Material supplied: Begin
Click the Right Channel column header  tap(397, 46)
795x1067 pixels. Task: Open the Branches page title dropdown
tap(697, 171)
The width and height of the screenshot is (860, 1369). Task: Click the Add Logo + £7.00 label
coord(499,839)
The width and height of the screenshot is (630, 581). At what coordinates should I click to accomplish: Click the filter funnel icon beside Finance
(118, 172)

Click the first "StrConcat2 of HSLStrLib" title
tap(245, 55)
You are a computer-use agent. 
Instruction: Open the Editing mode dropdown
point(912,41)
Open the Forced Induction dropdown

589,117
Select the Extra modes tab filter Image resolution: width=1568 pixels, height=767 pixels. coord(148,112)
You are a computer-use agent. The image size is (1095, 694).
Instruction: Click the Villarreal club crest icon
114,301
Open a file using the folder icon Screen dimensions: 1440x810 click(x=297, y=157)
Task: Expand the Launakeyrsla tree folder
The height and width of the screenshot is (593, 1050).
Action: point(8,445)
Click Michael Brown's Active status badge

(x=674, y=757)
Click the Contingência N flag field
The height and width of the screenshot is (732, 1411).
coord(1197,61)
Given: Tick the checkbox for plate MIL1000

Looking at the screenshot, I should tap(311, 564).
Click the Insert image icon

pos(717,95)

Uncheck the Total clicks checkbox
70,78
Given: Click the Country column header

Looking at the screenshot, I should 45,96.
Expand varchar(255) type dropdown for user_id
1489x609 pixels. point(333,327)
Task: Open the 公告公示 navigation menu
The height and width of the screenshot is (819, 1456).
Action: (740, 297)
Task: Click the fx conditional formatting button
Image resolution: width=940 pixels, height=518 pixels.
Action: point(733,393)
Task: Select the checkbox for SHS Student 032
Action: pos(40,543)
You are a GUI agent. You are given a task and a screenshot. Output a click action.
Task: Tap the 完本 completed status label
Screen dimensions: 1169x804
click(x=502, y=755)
Material supplied: End
Required action | Transcribe all entries exactly as they are given.

Written answer |
Click the Right Channel column header  tap(397, 46)
795x1067 pixels. Task: Open the Branches page title dropdown
tap(697, 171)
The width and height of the screenshot is (860, 1369). Task: Click the Add Logo + £7.00 label
coord(499,839)
The width and height of the screenshot is (630, 581). At what coordinates should I click to accomplish: Click the filter funnel icon beside Finance
(118, 172)

Click the first "StrConcat2 of HSLStrLib" title
tap(245, 55)
You are a computer-use agent. 
Instruction: Open the Editing mode dropdown
point(912,41)
Open the Forced Induction dropdown

589,117
Select the Extra modes tab filter Image resolution: width=1568 pixels, height=767 pixels. coord(148,112)
You are a computer-use agent. The image size is (1095, 694).
Instruction: Click the Villarreal club crest icon
114,301
Open a file using the folder icon Screen dimensions: 1440x810 click(x=297, y=157)
Task: Expand the Launakeyrsla tree folder
The height and width of the screenshot is (593, 1050).
Action: point(8,445)
Click Michael Brown's Active status badge

(x=674, y=757)
Click the Contingência N flag field
The height and width of the screenshot is (732, 1411).
coord(1197,61)
Given: Tick the checkbox for plate MIL1000

Looking at the screenshot, I should tap(311, 564).
Click the Insert image icon

pos(717,95)

Uncheck the Total clicks checkbox
70,78
Given: Click the Country column header

Looking at the screenshot, I should 45,96.
Expand varchar(255) type dropdown for user_id
1489x609 pixels. point(333,327)
Task: Open the 公告公示 navigation menu
The height and width of the screenshot is (819, 1456).
Action: (740, 297)
Task: Click the fx conditional formatting button
Image resolution: width=940 pixels, height=518 pixels.
Action: point(733,393)
Task: Select the checkbox for SHS Student 032
Action: pos(40,543)
You are a GUI agent. You are given a task and a screenshot. Output a click action.
Task: Tap the 完本 completed status label
Screen dimensions: 1169x804
click(x=502, y=755)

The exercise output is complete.